EXTRACTO DEL TEXTO:
******

La vivienda popular, de la marginación a la ciudadanía (Parte I) / por Jordi Borja
Nota introductoria (( Este trabajo tiene su origen en un texto destinado a una obra colectiva coordinada por Alfredo Rodríguez y Ana Sugranyes; “Con suburbios y sin derechos. La situación del derecho a la vivienda adecuada en Chile” (Corporación Sur, Santiago de Chile, 2015). Esta versión ha sido modificada y ampliada por lo que se puede considerar original. ))
La vivienda es algo más que la vivienda. Es el lugar de convivir, de reproducir la fuerza de trabajo y de construcción de lazos afectivos. La vivienda es también una de las condiciones para acceder de facto a la ciudadanía. La vivienda urbana es algo más, o algo menos, que una vivienda. Algo más pues la vivienda urbana formal, integrada en el tejido ciudadano, que vive en un entorno con otras viviendas similares, con servicios básicos propios de la ciudad, con comercios y espacios de usos colectivos, con transportes, escuelas, servicios de salud, etc.
El habitante una persona igual, reconocida por los otros, visible, que forma parte de una “comunidad”, del vecindario, del barrio, de la ciudad. Todos tienen derecho a no avergonzarse de donde viven1 . Para muchos habitantes la vivienda es algo menos que una vivienda. La marginalidad territorial que es a su vez social genera una dinámica excluyente: dificultades formativas, vivir en un medio humano que comparte déficits de todo tipo; falta de relaciones con gentes distintas que pueden proporcionar pistas, contactos, informaciones y recomendaciones; sentirse excluído de los medios profesionales, académicos, culturales. El habitante en estos casos no puede ejercer de ciudadano, su status formal (si lo tiene) no puede ejercerlo.
¿El derecho humano a la vivienda es un derecho?

******

DATOS:

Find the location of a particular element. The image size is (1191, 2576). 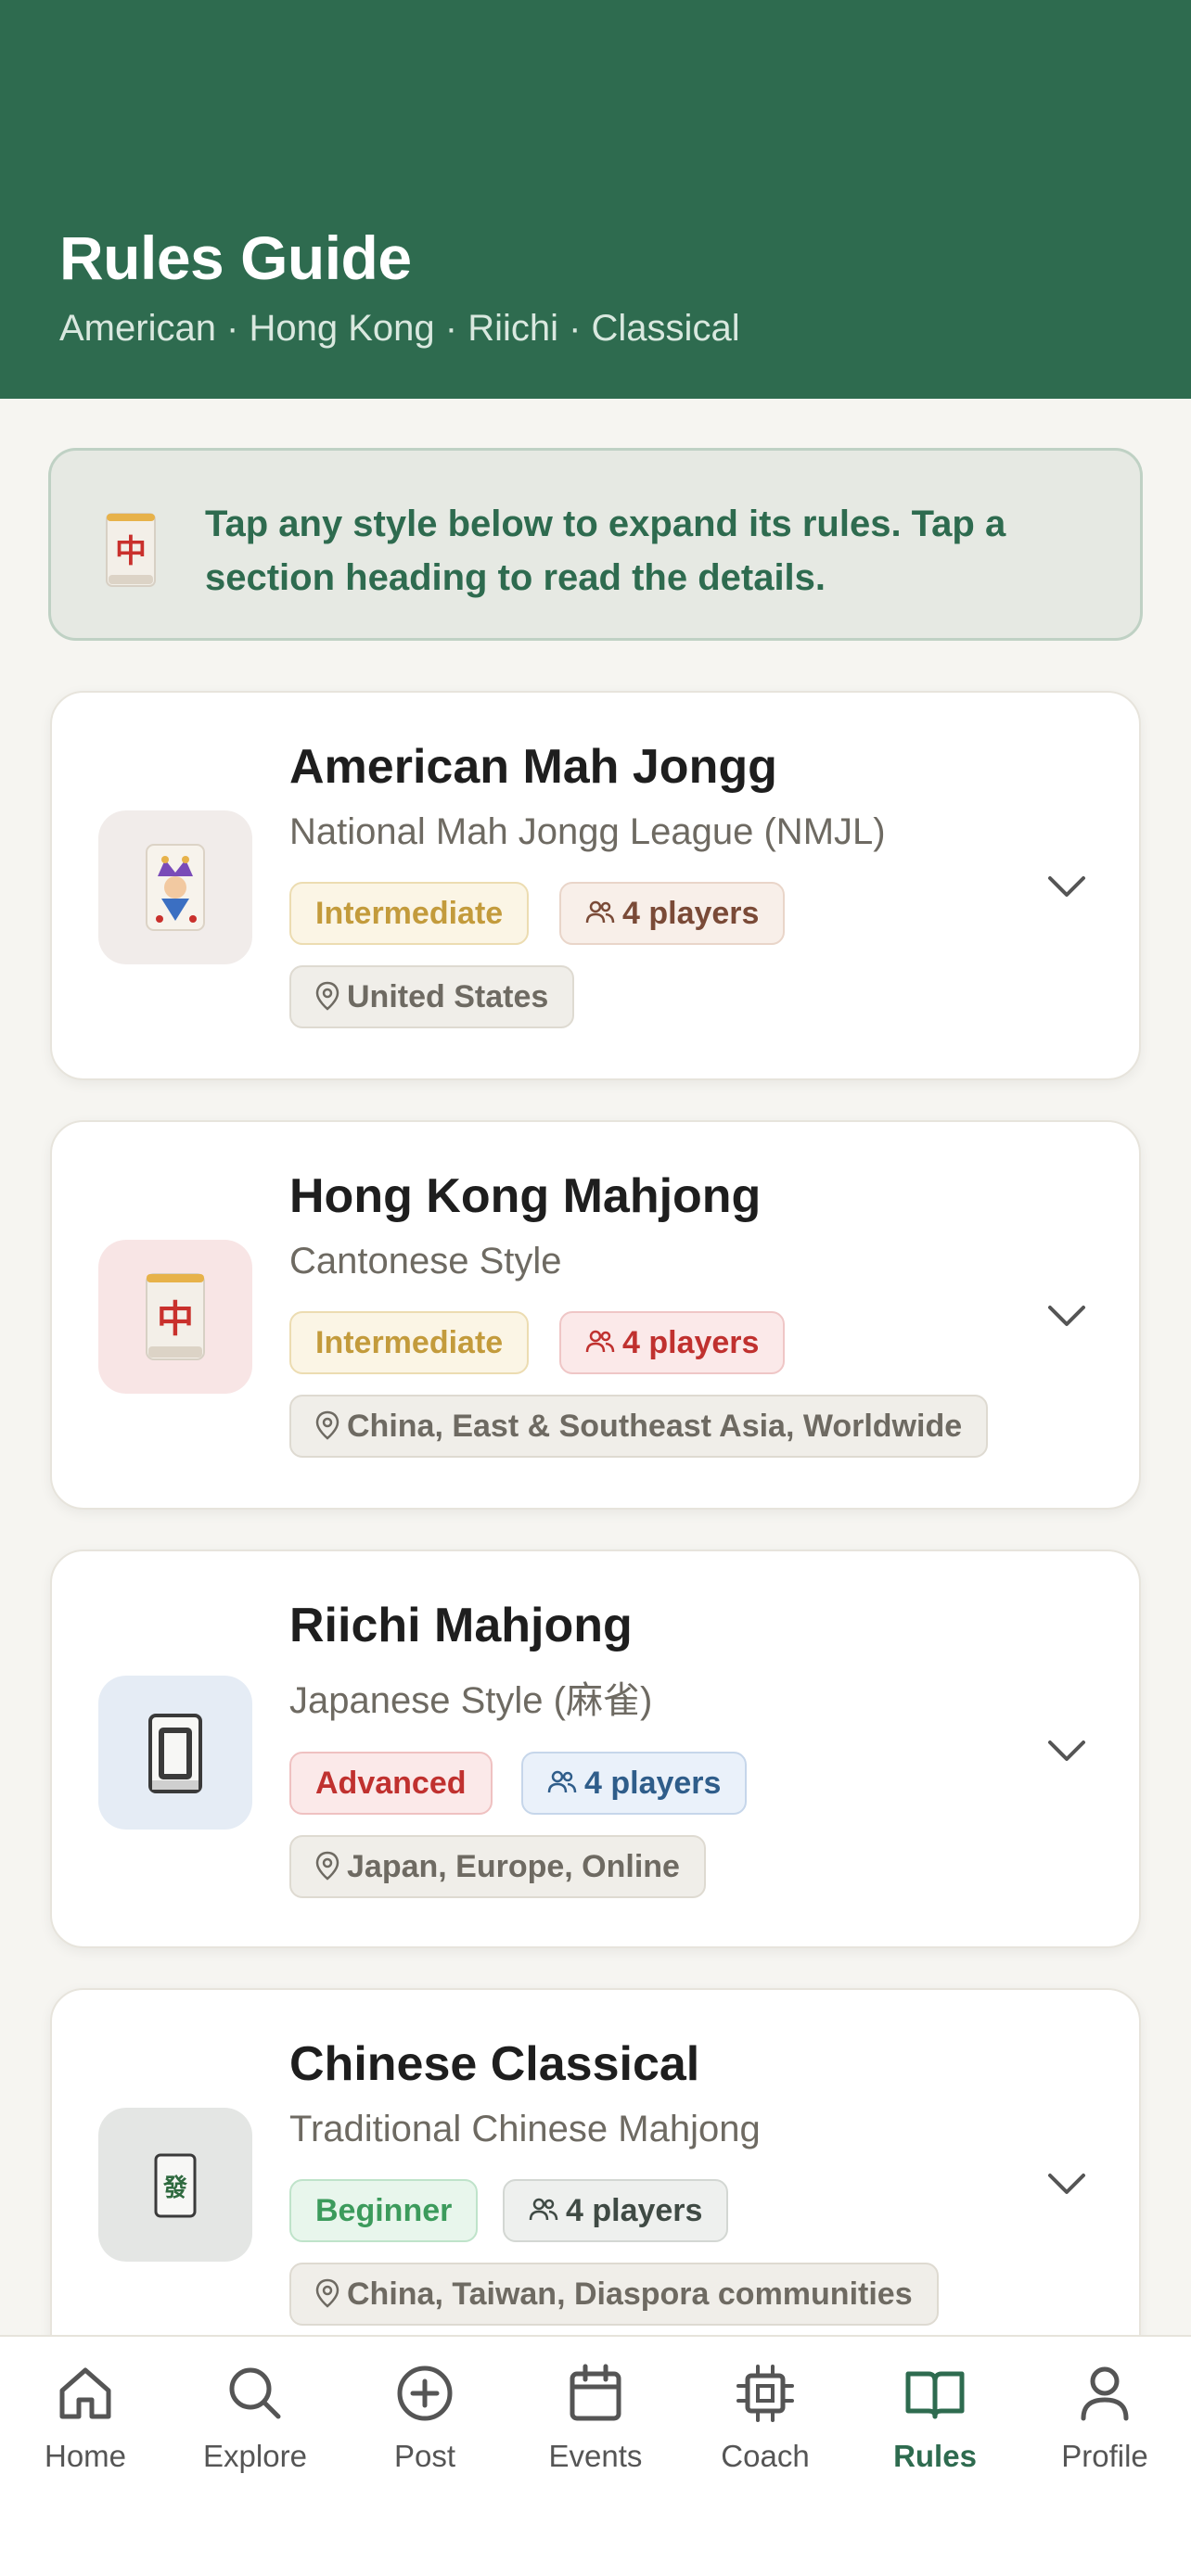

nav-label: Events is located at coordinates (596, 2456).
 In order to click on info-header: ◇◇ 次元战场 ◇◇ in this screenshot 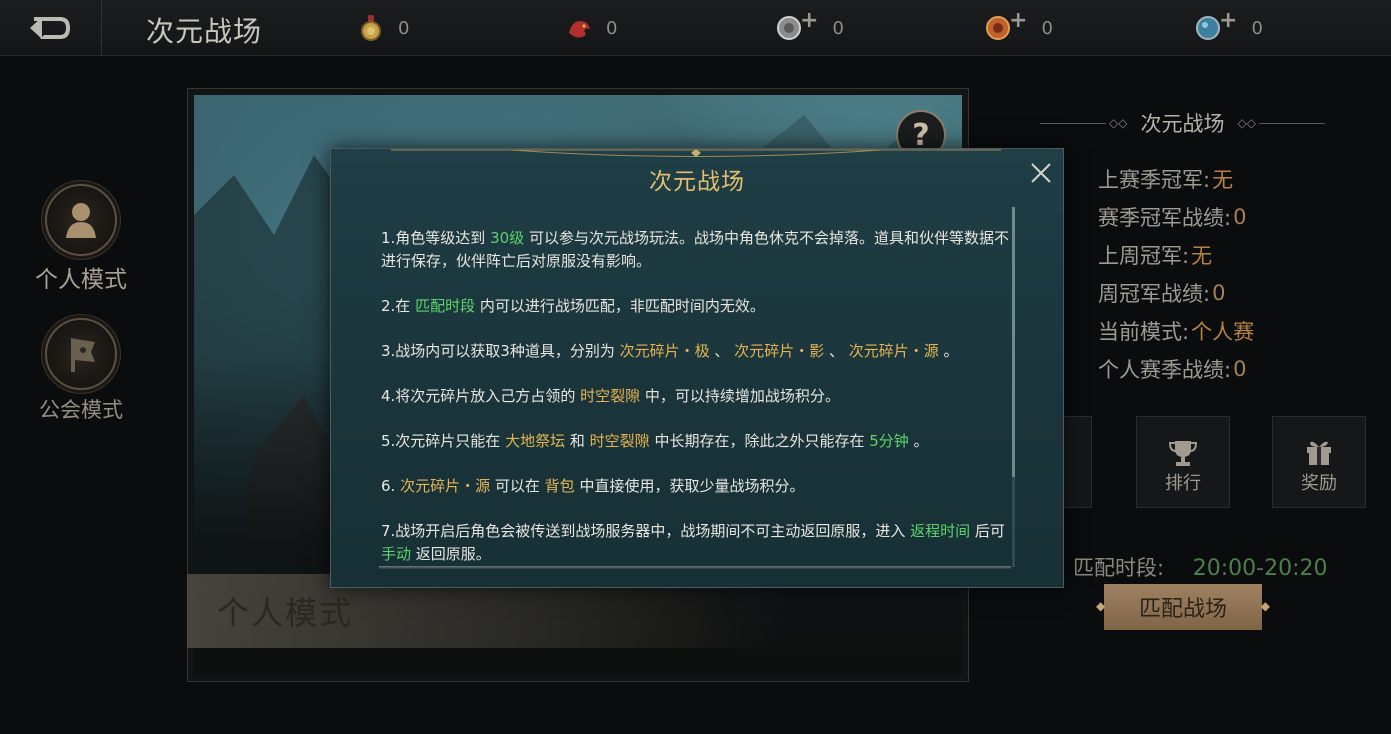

******

INSTRUCCIONES DE TAREA: Devuelve sin alteraciones el fragmento del texto sobre la vivienda popular que va desde "La vivienda popular, de" hasta "considerar original. ))", ambos incluidos. Los datos no intervienen en esta tarea.

RESPUESTA:
La vivienda popular, de la marginación a la ciudadanía (Parte I) / por Jordi Borja
Nota introductoria (( Este trabajo tiene su origen en un texto destinado a una obra colectiva coordinada por Alfredo Rodríguez y Ana Sugranyes; “Con suburbios y sin derechos. La situación del derecho a la vivienda adecuada en Chile” (Corporación Sur, Santiago de Chile, 2015). Esta versión ha sido modificada y ampliada por lo que se puede considerar original. ))